_Data supplied_

────────────────

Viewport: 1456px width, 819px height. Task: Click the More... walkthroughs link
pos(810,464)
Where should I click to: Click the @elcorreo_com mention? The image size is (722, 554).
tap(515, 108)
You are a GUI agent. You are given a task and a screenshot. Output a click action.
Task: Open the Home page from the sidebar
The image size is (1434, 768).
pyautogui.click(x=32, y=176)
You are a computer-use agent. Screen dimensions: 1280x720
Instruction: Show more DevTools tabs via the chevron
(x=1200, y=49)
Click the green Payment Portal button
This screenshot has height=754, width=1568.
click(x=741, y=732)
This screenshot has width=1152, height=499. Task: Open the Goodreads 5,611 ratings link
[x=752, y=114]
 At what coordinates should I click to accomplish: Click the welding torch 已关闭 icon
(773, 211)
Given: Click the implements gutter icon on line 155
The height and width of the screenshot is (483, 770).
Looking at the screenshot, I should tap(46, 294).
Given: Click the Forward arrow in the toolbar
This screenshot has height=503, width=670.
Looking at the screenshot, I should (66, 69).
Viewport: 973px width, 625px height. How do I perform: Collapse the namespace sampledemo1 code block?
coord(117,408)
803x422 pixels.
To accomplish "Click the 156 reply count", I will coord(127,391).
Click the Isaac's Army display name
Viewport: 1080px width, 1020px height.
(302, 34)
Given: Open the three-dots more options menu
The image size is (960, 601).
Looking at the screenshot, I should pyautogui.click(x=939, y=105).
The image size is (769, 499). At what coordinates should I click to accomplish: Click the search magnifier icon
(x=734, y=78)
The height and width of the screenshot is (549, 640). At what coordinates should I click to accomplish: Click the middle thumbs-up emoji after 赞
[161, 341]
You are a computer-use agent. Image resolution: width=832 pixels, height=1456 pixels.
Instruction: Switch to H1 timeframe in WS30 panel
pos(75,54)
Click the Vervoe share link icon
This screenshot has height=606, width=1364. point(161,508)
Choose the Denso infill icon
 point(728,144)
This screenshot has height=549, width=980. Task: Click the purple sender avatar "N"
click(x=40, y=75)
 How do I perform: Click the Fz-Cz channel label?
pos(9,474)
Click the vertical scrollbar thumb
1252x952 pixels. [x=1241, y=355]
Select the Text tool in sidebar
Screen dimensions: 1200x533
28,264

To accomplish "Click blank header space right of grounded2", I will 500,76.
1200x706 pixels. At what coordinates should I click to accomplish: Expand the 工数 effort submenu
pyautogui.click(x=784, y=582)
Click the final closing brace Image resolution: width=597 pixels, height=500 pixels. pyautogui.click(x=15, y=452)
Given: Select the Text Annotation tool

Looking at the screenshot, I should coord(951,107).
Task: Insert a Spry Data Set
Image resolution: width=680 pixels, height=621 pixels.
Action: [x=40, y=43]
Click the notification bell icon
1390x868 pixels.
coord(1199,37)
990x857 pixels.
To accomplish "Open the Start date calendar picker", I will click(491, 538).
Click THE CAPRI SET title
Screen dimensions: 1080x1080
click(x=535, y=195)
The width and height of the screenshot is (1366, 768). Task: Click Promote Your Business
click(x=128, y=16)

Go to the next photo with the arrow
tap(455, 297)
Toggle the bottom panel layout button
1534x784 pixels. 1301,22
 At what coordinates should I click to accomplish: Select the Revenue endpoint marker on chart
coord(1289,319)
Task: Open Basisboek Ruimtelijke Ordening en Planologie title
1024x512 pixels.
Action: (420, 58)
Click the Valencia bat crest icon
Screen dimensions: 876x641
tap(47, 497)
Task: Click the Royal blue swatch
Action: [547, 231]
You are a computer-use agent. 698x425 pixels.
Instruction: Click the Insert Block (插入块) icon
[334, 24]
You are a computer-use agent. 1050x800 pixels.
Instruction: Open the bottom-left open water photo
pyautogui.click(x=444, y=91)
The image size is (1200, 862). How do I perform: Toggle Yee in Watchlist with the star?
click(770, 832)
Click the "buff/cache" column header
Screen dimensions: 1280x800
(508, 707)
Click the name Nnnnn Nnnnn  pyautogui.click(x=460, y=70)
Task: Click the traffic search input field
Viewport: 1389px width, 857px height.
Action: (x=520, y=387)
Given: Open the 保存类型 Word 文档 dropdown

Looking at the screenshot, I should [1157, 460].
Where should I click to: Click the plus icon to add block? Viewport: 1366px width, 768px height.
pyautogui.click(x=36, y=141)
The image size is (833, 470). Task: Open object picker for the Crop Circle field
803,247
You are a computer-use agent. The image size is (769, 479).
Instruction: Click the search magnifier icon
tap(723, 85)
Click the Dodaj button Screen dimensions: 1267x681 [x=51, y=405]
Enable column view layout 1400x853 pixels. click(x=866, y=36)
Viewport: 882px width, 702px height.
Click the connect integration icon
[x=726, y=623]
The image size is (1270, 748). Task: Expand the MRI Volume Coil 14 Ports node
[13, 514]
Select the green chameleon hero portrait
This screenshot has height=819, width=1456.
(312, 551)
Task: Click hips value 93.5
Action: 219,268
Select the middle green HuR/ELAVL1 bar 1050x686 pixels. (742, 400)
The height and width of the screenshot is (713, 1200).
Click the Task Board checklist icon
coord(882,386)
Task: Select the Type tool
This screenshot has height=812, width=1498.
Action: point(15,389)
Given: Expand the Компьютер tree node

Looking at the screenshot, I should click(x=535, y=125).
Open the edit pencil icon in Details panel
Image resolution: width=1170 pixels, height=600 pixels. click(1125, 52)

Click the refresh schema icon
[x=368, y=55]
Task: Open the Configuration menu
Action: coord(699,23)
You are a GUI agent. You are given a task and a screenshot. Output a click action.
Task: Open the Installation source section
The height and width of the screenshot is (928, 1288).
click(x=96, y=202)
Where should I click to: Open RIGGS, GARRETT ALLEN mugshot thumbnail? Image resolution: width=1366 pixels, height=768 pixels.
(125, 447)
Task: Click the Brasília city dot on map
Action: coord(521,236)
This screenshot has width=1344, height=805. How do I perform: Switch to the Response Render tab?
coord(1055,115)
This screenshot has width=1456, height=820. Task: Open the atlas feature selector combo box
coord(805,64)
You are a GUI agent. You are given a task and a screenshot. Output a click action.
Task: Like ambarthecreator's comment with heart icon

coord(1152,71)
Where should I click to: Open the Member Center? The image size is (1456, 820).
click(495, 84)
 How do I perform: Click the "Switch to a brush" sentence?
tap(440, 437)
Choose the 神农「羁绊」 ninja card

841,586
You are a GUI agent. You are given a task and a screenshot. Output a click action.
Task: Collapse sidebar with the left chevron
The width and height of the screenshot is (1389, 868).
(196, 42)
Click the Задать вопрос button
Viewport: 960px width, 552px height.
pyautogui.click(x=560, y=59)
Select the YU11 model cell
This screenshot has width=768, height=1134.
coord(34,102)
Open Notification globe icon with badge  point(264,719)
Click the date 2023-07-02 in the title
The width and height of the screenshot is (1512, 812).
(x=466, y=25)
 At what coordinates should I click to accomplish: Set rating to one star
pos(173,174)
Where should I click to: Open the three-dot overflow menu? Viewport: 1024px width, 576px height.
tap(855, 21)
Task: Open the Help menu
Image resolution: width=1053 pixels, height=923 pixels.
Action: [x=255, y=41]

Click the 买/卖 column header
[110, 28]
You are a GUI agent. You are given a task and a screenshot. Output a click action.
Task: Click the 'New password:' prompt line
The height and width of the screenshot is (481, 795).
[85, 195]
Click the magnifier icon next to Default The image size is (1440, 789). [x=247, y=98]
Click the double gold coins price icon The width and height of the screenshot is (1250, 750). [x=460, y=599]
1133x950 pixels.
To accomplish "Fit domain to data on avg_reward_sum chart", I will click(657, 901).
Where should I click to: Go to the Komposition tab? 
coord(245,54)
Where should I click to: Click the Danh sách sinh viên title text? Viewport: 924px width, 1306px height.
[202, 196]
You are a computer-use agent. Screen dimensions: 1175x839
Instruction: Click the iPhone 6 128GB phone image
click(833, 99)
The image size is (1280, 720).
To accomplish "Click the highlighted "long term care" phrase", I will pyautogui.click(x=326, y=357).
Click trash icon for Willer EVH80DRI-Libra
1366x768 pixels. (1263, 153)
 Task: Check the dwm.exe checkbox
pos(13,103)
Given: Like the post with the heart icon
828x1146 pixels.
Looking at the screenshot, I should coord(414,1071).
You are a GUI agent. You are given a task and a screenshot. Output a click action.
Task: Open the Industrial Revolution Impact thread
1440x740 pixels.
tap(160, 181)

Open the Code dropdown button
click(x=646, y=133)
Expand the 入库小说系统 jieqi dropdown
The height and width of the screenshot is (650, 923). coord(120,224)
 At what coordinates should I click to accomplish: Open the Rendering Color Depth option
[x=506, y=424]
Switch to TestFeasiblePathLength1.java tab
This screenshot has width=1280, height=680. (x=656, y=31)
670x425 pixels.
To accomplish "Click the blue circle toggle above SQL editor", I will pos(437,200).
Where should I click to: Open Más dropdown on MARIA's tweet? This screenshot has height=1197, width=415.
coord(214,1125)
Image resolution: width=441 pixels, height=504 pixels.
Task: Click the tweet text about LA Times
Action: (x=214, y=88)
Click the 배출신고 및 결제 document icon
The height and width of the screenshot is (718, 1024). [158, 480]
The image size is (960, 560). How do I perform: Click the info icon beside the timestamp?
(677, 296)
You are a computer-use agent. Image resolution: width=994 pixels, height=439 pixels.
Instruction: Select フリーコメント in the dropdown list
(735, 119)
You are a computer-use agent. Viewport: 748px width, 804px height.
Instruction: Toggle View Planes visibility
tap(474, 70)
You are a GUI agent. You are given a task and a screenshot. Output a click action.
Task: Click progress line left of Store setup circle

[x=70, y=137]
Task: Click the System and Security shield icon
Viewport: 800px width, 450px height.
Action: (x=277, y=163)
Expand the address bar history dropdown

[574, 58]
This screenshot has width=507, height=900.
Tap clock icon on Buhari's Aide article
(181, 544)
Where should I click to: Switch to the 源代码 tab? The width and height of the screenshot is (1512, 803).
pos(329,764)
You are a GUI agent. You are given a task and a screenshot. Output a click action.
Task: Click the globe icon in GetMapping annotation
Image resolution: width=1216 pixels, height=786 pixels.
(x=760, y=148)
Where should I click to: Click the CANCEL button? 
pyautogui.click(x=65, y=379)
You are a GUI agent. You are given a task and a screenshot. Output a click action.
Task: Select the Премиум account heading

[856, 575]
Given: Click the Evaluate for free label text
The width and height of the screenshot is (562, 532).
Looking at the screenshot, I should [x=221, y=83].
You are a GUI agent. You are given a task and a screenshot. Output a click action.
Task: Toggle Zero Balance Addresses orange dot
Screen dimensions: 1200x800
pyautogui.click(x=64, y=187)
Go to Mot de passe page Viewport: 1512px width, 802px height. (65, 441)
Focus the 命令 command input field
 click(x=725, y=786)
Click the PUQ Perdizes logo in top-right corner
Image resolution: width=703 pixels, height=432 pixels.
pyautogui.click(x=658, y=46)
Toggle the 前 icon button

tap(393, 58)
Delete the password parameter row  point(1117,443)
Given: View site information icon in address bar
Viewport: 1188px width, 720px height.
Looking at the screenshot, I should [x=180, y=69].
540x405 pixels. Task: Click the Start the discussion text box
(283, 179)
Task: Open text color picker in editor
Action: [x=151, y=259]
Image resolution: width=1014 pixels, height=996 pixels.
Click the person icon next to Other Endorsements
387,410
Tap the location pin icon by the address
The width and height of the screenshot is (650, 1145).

────────────────

_Directive_
Copy the lines of the listing above, starting at the line that contains "You are a computer-use agent. The" and ending at the line that contains "coord(805,64)", with both of those lines included. Reproduce them character for character.

_In response_
You are a computer-use agent. The image size is (769, 479).
Instruction: Click the search magnifier icon
tap(723, 85)
Click the Dodaj button Screen dimensions: 1267x681 [x=51, y=405]
Enable column view layout 1400x853 pixels. click(x=866, y=36)
Viewport: 882px width, 702px height.
Click the connect integration icon
[x=726, y=623]
The image size is (1270, 748). Task: Expand the MRI Volume Coil 14 Ports node
[13, 514]
Select the green chameleon hero portrait
This screenshot has height=819, width=1456.
(312, 551)
Task: Click hips value 93.5
Action: 219,268
Select the middle green HuR/ELAVL1 bar 1050x686 pixels. (742, 400)
The height and width of the screenshot is (713, 1200).
Click the Task Board checklist icon
coord(882,386)
Task: Select the Type tool
This screenshot has height=812, width=1498.
Action: point(15,389)
Given: Expand the Компьютер tree node

Looking at the screenshot, I should click(x=535, y=125).
Open the edit pencil icon in Details panel
Image resolution: width=1170 pixels, height=600 pixels. click(1125, 52)

Click the refresh schema icon
[x=368, y=55]
Task: Open the Configuration menu
Action: coord(699,23)
You are a GUI agent. You are given a task and a screenshot. Output a click action.
Task: Open the Installation source section
The height and width of the screenshot is (928, 1288).
click(x=96, y=202)
Where should I click to: Open RIGGS, GARRETT ALLEN mugshot thumbnail? Image resolution: width=1366 pixels, height=768 pixels.
(125, 447)
Task: Click the Brasília city dot on map
Action: coord(521,236)
This screenshot has width=1344, height=805. How do I perform: Switch to the Response Render tab?
coord(1055,115)
This screenshot has width=1456, height=820. Task: Open the atlas feature selector combo box
coord(805,64)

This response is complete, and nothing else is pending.